Fenardi, only he wasn’t an Italian but a Russian, and Mamsel Fenardi

was a pretty girl with her pretty little legs in tights, and she had a

little short skirt with spangles, and she kept turning round and

round, only not for four hours but for four minutes only, and she

bewitched everyone…”

 

“But what were you beaten for?” cried Kalganov.

 

“For Piron!” answered Maximov.

 

“What Piron?” cried Mitya.

 

“The famous French writer, Piron. We were all drinking then, a big

party of us, in a tavern at that very fair. They’d invited me, and

first of all I began quoting epigrams. ‘Is that you, Boileau? What a

funny get-up!’ and Boileau answers that he’s going to a masquerade,

that is to the baths, he he! And they took it to themselves, so I made

haste to repeat another, very sarcastic, well known to all educated

people:

 

Yes, Sappho and Phaon are we!

 

But one grief is weighing on me.

 

You don’t know your way to the sea!

 

“They were still more offended and began abusing me in the most

unseemly way for it. And as ill-luck would have it, to set things

right, I began telling a very cultivated anecdote about Piron, how

he was not accepted into the French Academy, and to revenge himself

wrote his own epitaph:

 

Ci-git Piron qui ne fut rien,

 

Pas meme academicien,*

 

* Here lies Piron, who was nothing, not even an Academician.

 

They seized me and thrashed me.”

 

“But what for? What for?”

 

“For my education. People can thrash a man for anything,”

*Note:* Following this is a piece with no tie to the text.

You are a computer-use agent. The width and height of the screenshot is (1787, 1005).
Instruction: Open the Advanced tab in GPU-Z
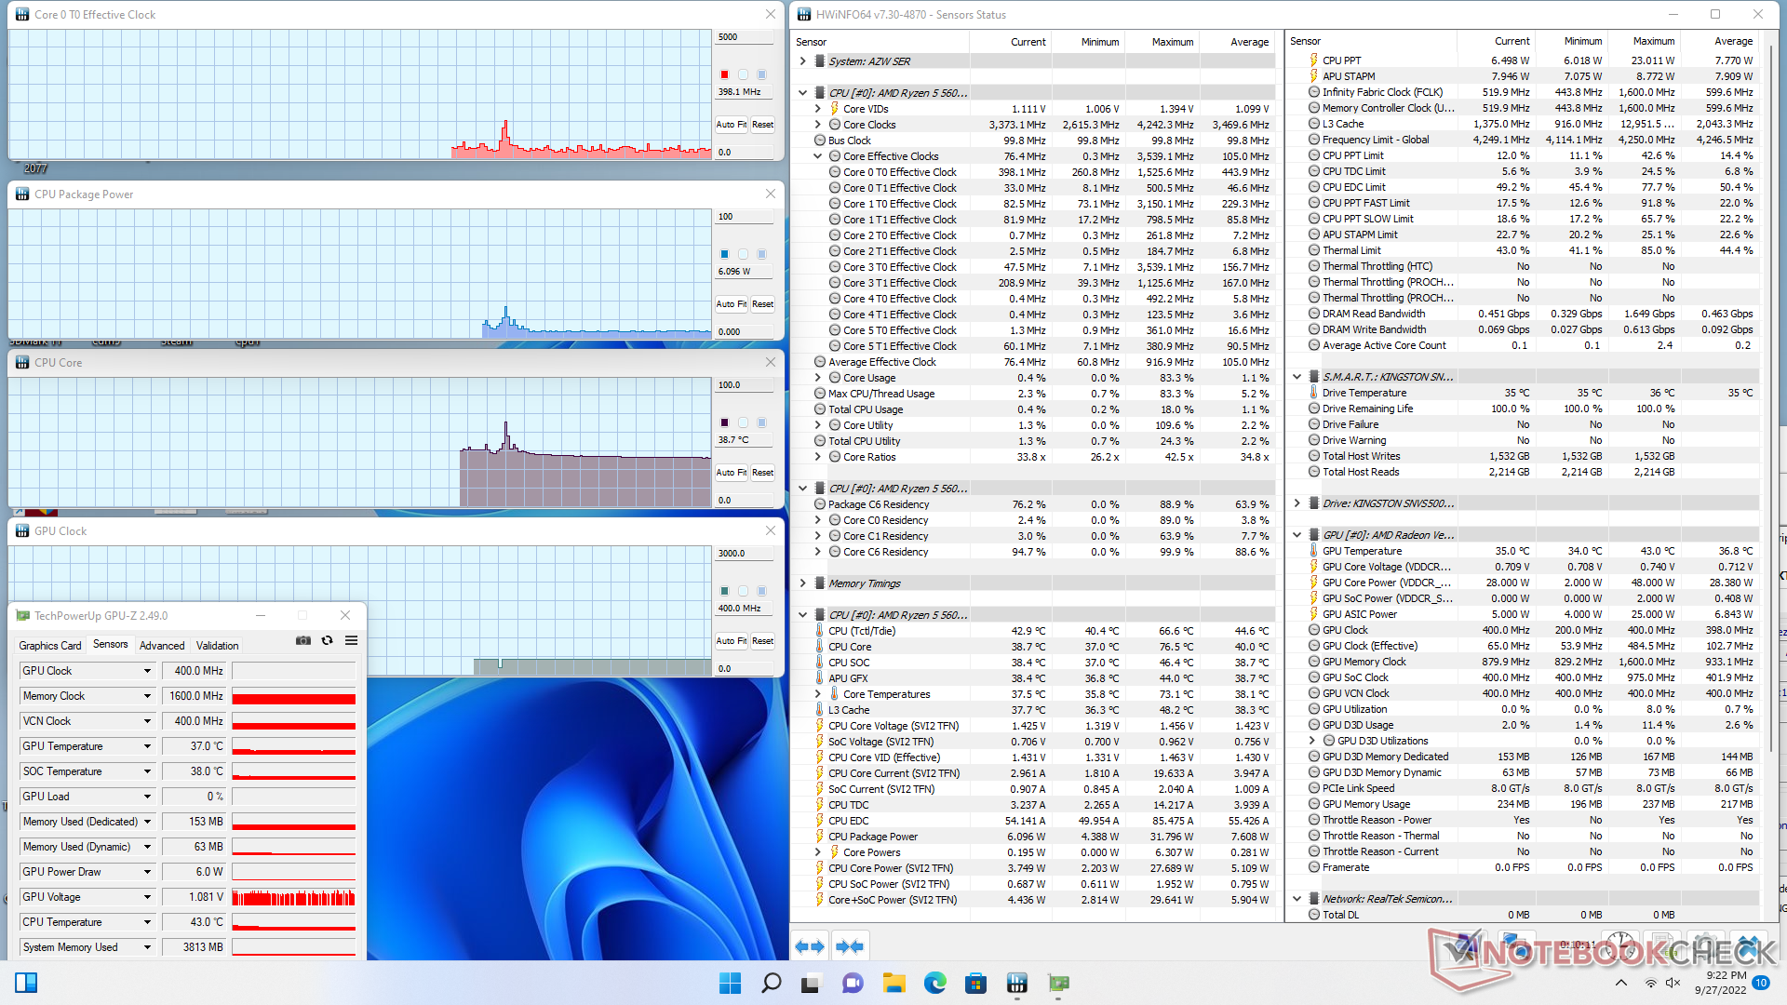pos(162,645)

Maximov concluded, briefly and sententiously.

 

“Eh, that’s enough! That’s all stupid, I don’t want to listen. I

thought it would be amusing,” Grushenka cut them short, suddenly.

 

Mitya started, and at once left off laughing. The tall Pole rose

upon his feet, and with the haughty air of a man, bored and out of his

element, began pacing from corner to corner of the room, his hands

behind his back.

 

“Ah, he can’t sit still,” said Grushenka, looking at him

contemptuously. Mitya began to feel anxious. He noticed besides,

that the Pole on the sofa was looking at him with an irritable

expression.

 

“Panie!” cried Mitya, “Let’s drink! and the other pan, too! Let us

drink.”

 

In a flash he had pulled three glasses towards him, and filled

them with champagne.

 

“To Poland, Panovie, I drink to your Poland!” cried Mitya.

 

“I shall be delighted, panie,” said the Pole on the sofa, with

dignity and affable condescension, and he took his glass.

 

“And the other pan, what’s his name? Drink, most illustrious, take

your glass!” Mitya urged.

 

“Pan Vrublevsky,” put in the Pole on the sofa.

 

Pan Vrublevsky came up to the table, swaying as he walked.

 

“To Poland, Panovie!” cried Mitya, raisin, his glass. “Hurrah!”

 

All three drank. Mitya seized the bottle and again poured out

three glasses.

 

“Now to Russia, Panovie, and let us be brothers!”

 

“Pour out some for us,” said Grushenka; “I’ll drink to Russia,

too!”

 

“So will I,” said Kalganov.

 

“And I would, too… to Russia, the old grandmother!” tittered

Maximov.

 

“All! All!” cried Mitya. “Trifon Borissovitch, some more bottles!”

 

The other three bottles Mitya had brought with him were put on the

table. Mitya filled the glasses.

 

“To Russia! Hurrah!” he shouted again. All drank the toast

except the Poles, and Grushenka tossed off her whole glass at once.

The Poles did not touch theirs.

 

“How’s this, Panovie?” cried Mitya, “won’t you drink it?”

 

Pan Vrublevsky took the glass, raised it and said with a

resonant voice:

 

“To Russia as she was before 1772.”

 

“Come, that’s better!” cried the other Pole, and they both emptied

their glasses at once.

 

“You’re fools, you Panovie,” broke suddenly from Mitya.